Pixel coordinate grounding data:
══════
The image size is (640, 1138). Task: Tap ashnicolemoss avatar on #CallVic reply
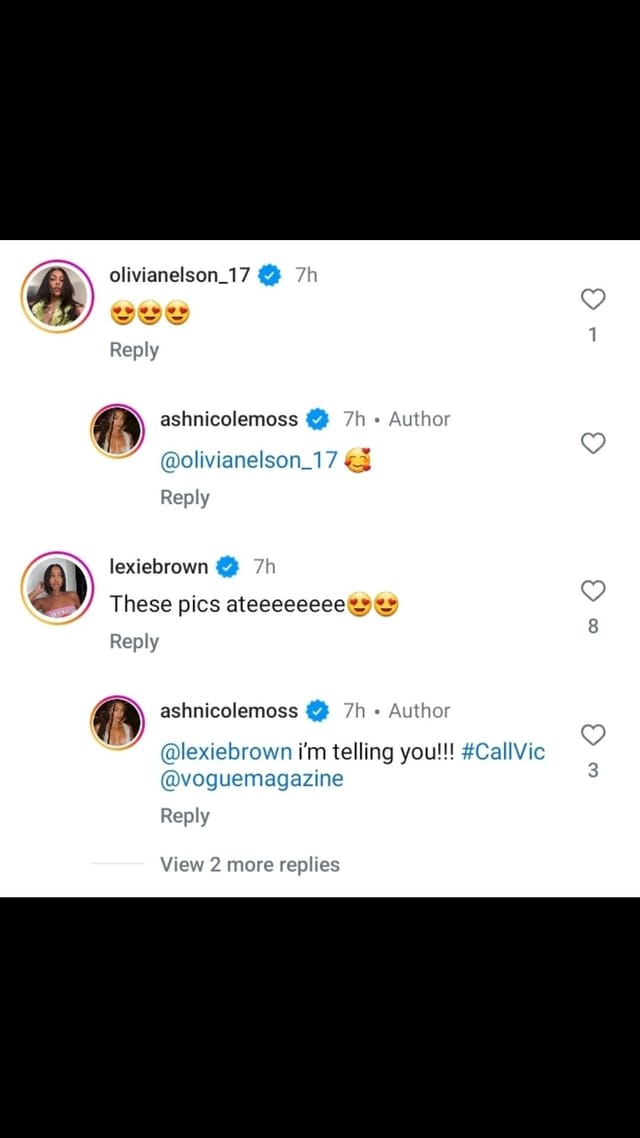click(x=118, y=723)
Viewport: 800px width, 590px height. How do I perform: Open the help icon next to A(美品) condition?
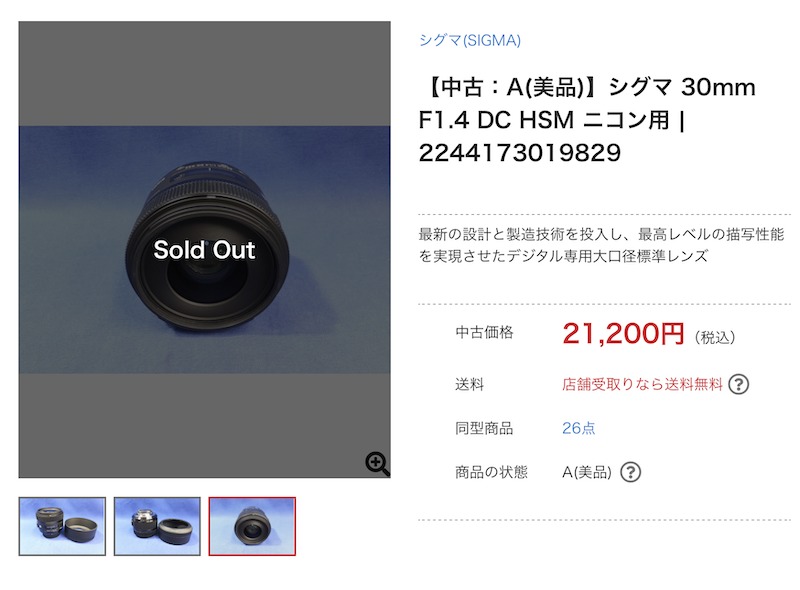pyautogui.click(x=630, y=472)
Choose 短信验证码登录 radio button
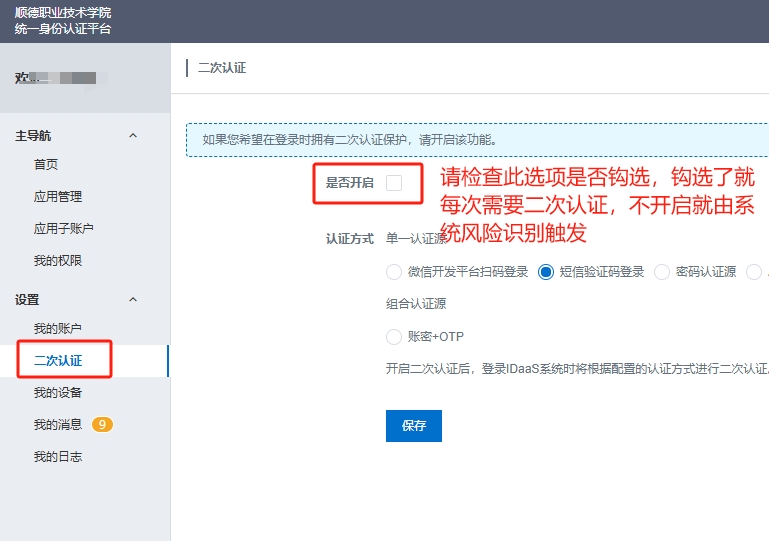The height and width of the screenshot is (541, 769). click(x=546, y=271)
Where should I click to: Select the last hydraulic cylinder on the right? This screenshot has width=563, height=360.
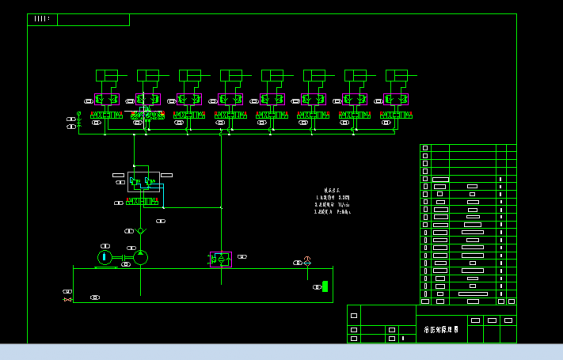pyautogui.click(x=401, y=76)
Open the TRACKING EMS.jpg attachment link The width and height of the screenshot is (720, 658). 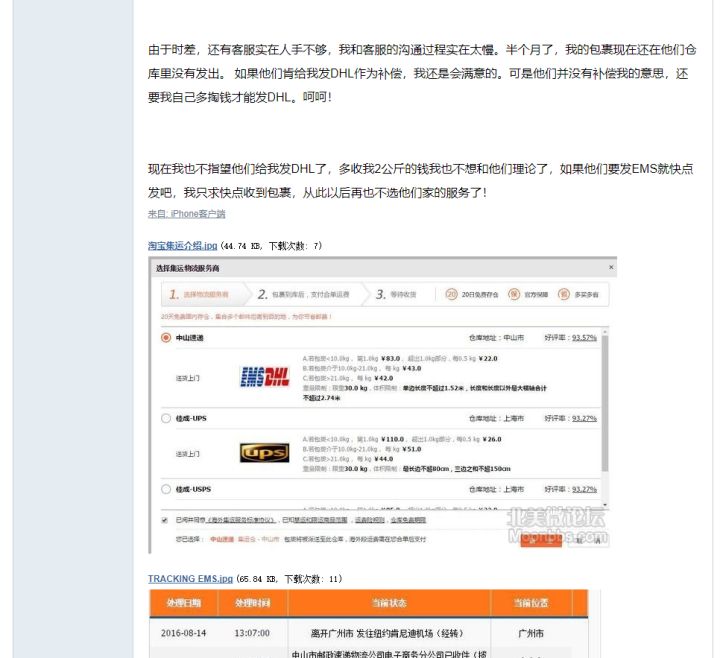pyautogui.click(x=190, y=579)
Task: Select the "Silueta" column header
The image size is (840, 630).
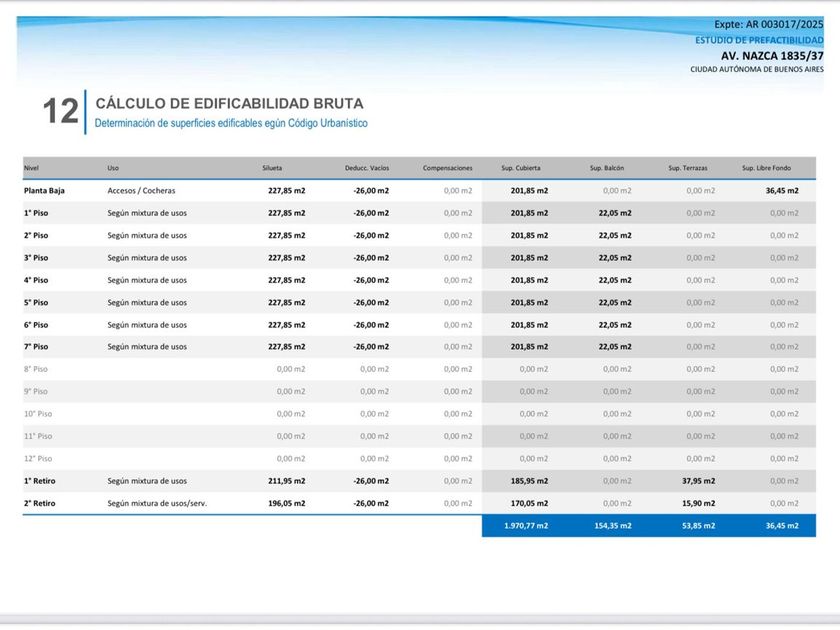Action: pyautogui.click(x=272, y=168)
══════
# [Exercise aim]
In the records above, find the line that contains "Task: Select the". Retype it and every line after it, exactly, leaving out all pictures.

# [Solution for this task]
Task: Select the "Silueta" column header
The image size is (840, 630).
Action: pyautogui.click(x=272, y=168)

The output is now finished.